Your answer should hold all lines of the entries that include the word "agent".

» Records from a data collection:
════════════════════
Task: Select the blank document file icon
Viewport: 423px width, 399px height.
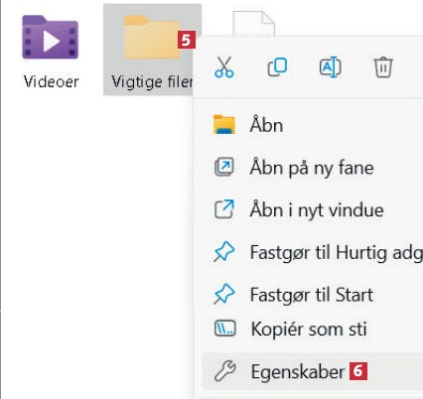Action: (253, 23)
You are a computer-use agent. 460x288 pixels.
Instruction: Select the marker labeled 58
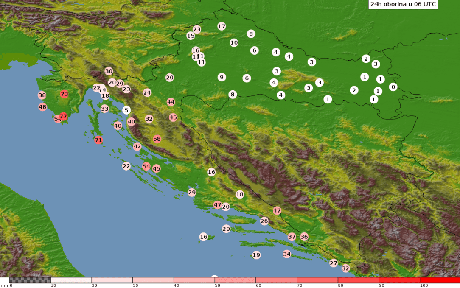point(157,139)
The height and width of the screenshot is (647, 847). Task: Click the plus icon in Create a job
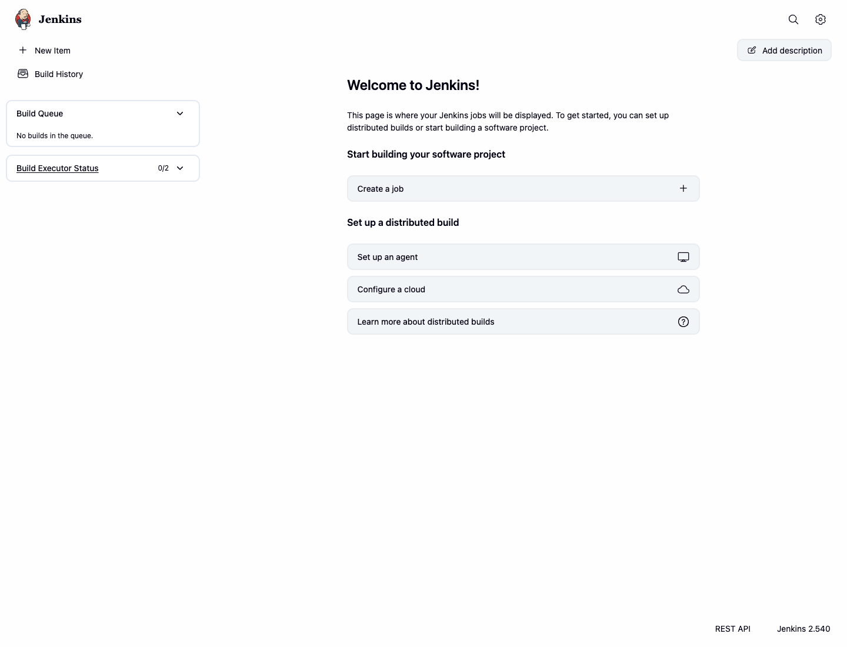[x=683, y=188]
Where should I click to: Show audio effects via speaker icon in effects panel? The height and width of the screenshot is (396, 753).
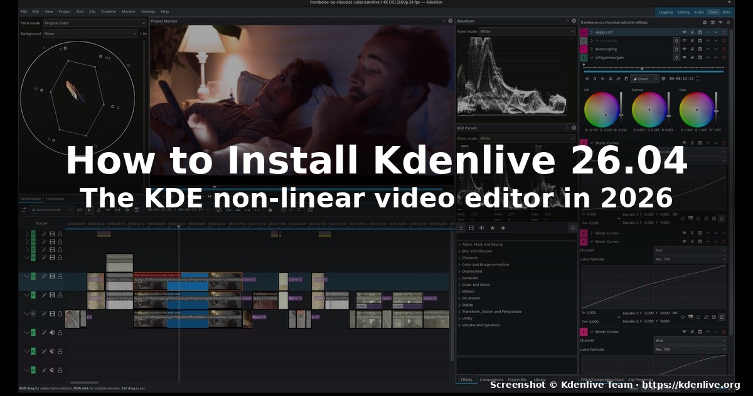[482, 228]
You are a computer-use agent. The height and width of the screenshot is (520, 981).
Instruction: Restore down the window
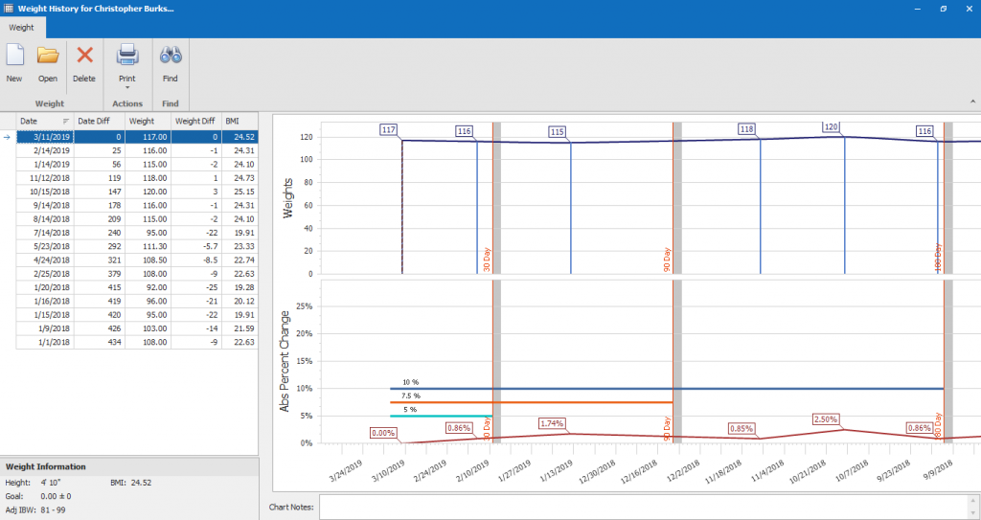(x=943, y=9)
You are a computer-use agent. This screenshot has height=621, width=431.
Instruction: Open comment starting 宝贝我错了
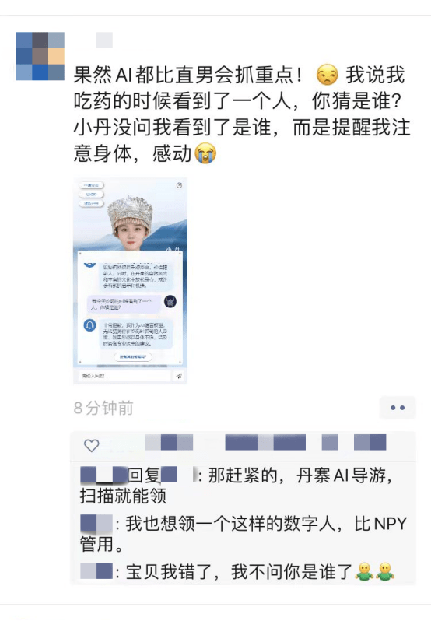coord(237,572)
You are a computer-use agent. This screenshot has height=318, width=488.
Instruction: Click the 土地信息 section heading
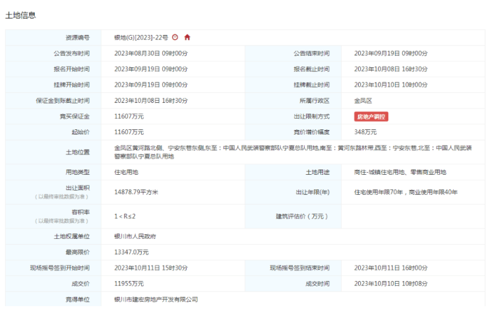tap(20, 15)
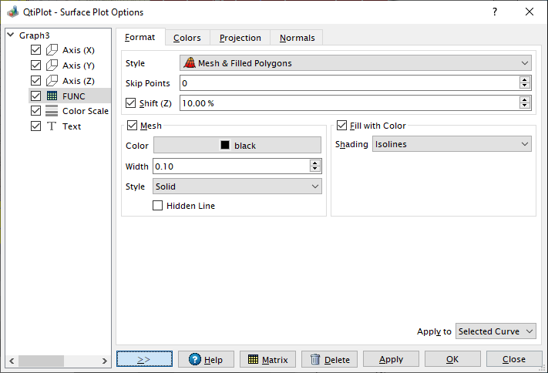Open the Apply to Selected Curve dropdown

click(496, 331)
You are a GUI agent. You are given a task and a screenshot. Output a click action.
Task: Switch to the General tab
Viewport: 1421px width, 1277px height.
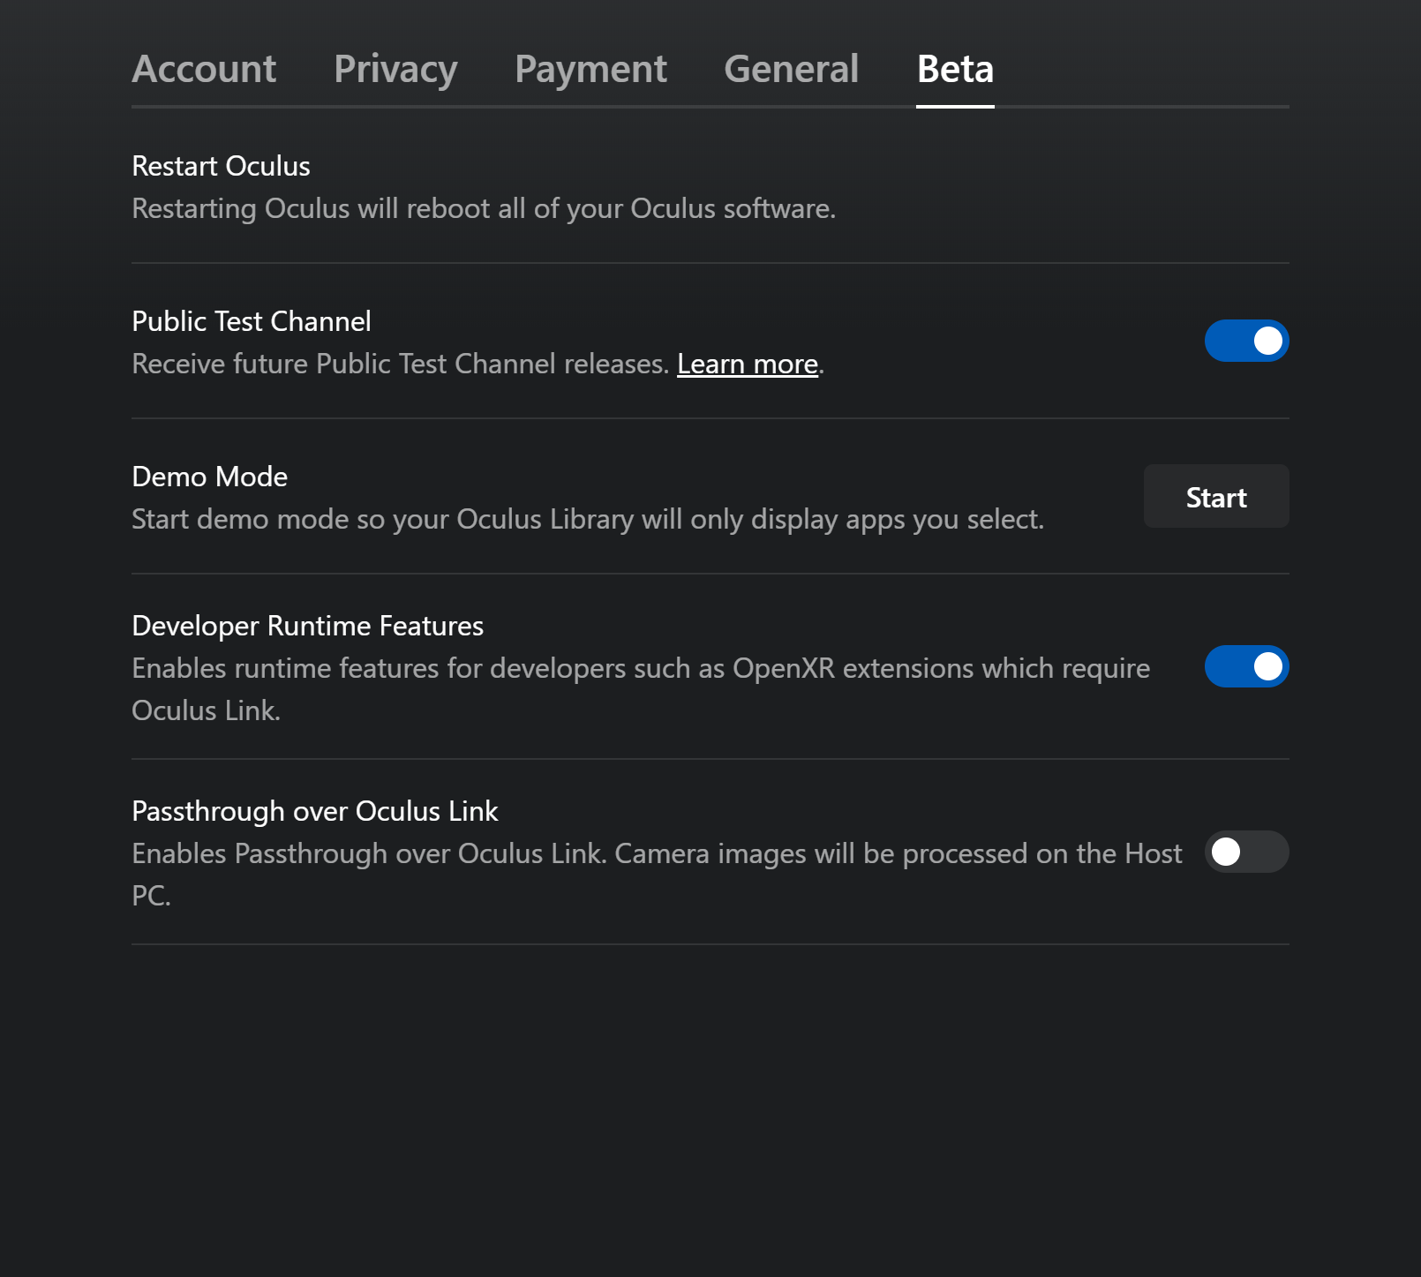[x=791, y=69]
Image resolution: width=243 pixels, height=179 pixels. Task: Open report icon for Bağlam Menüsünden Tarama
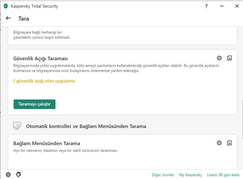pos(229,143)
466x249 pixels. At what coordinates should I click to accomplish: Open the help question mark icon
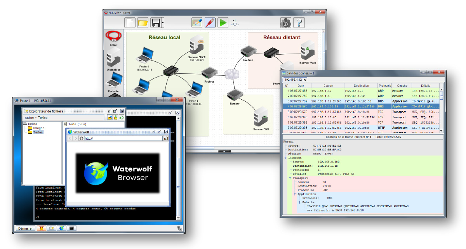[299, 23]
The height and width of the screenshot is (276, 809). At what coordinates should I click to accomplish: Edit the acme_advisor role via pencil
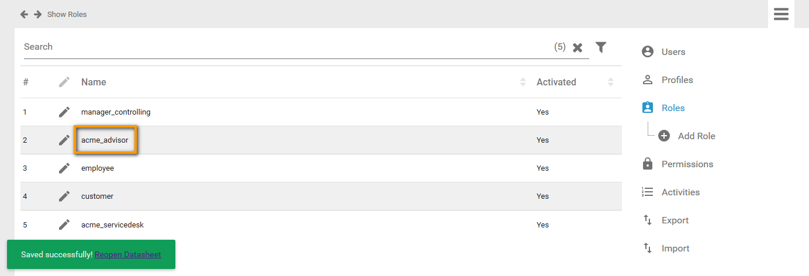[64, 140]
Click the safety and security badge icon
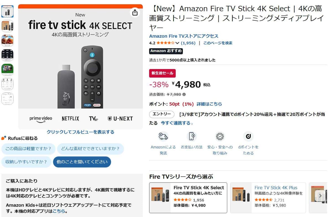 pos(220,136)
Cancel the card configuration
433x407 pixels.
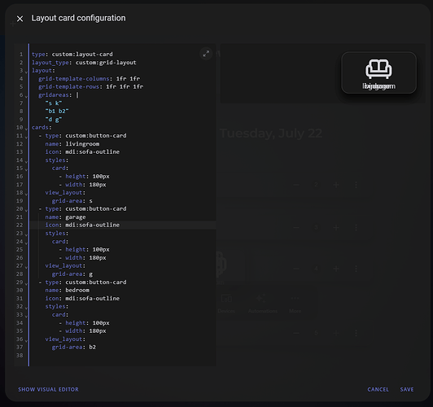(378, 389)
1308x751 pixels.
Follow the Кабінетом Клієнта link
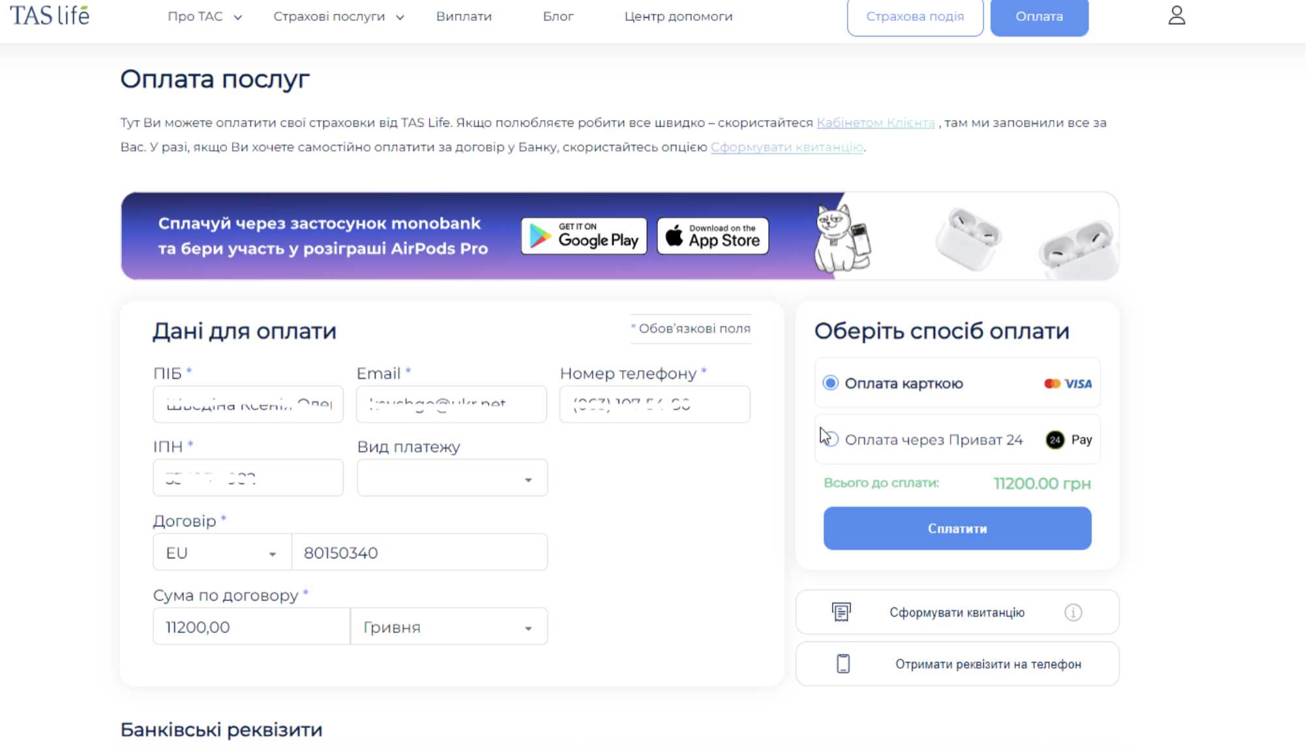coord(876,123)
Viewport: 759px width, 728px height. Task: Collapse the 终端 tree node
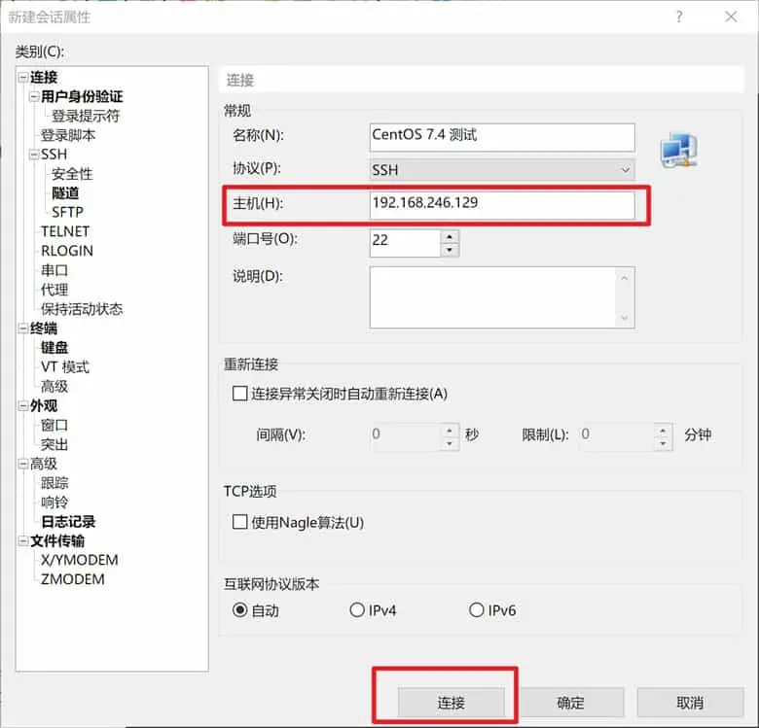(x=23, y=329)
════════════════════
» PROBLEM SOLUTION:
You are a computer-use agent. 460x288 pixels.
You are a computer-use agent. The height and width of the screenshot is (520, 981).
You are a computer-use agent. This screenshot has height=621, width=431.
You are a computer-use agent. This screenshot has height=318, width=488.
You are a GUI agent. You are given a task and a screenshot. Output a click action.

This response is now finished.